Friday, April 1, 2022

Finally! Another company has built an Orbitrap system!

For years and years and years we've waited for this to happen.



US7714283B2 and GB2434484B were filed during my first year of grad school. Not to brag, but that was a long fucking time ago and patents and trademarks, regardless of how many excuses you make for extensions, don't last forever. 

Someone who actually knows about these things told me after....a responsible number of drinks.... that one of the primary reasons Alexander Makarov hasn't been seriously considered for a Nobel has to do with the fact one company exclusively owns this and has made $e9 off of it. Now, I might have gotten some details wrong and he/she might have been incorrect during this conversation about a decade ago.  But, you can't convince me the Orbi doesn't merit a medal in Stockholm and with the monopoly broken, maybe it finally happens? 

One of the primary reasons I've heard for why the vendor isn't concerned is due the the sheer difficulty in machining the Orbitrap to specifications.
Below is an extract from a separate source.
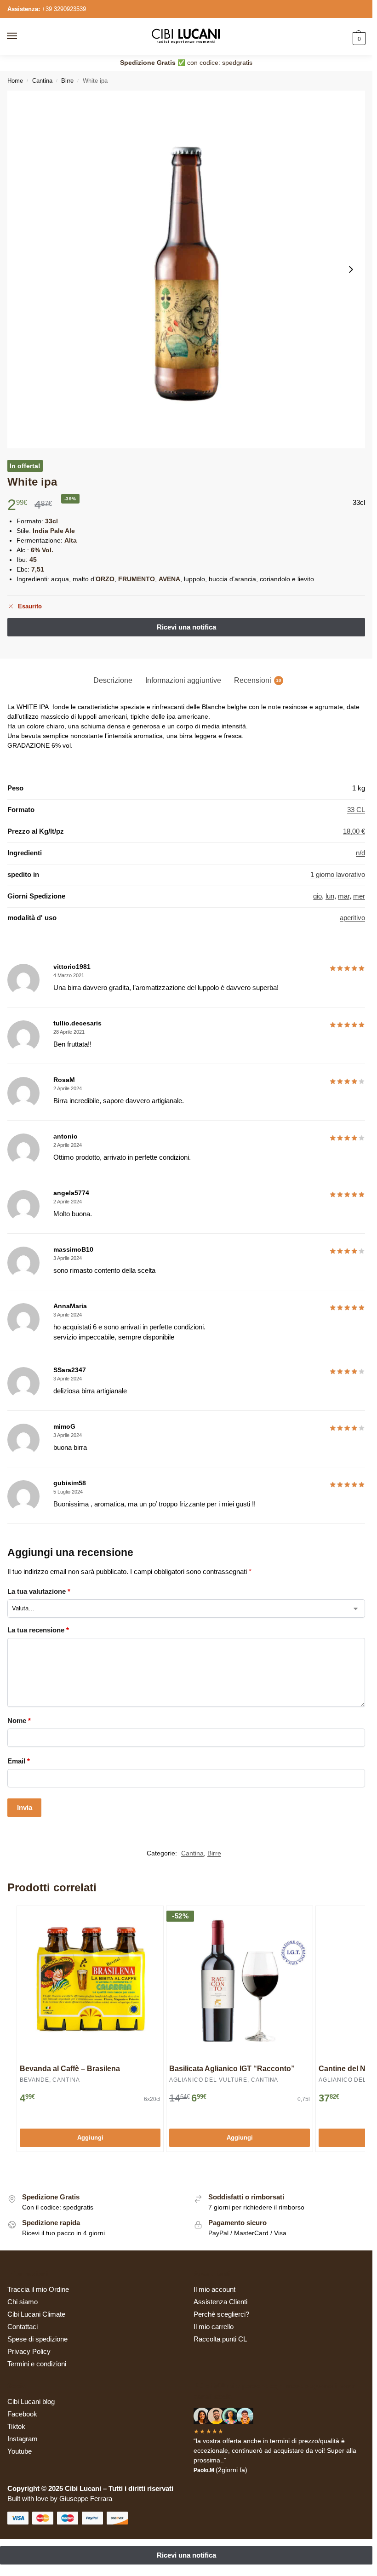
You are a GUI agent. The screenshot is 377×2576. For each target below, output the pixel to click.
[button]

Even the vendor has a high failure rate, and used to have a failure rate high enough that you could win imperfect Orbis at some conferences. In the era of the Motorola Razr, people were making Orbitraps. Can it really be THAT hard in 2022? 

I guess not, because I just got schematics from a company called Veridian Dynamics on the first externally developed Orbitrap sytem, and at first glance it might be too amazing to believe. 

Hold on to your hat, partner. What about 4? 

Introducing the SLE9D-MS System! 

This design is the brain child of Dr. Ben Neely who has secretly been leading the design of this hardware for a couple of years. 

9 dimensional. 
Mass spec. 

Unnecessary(?) edit 4/4/2022? So....umm....this was totally an April Fool's joke that has some largely unintentional synergy that somehow made it even more funny.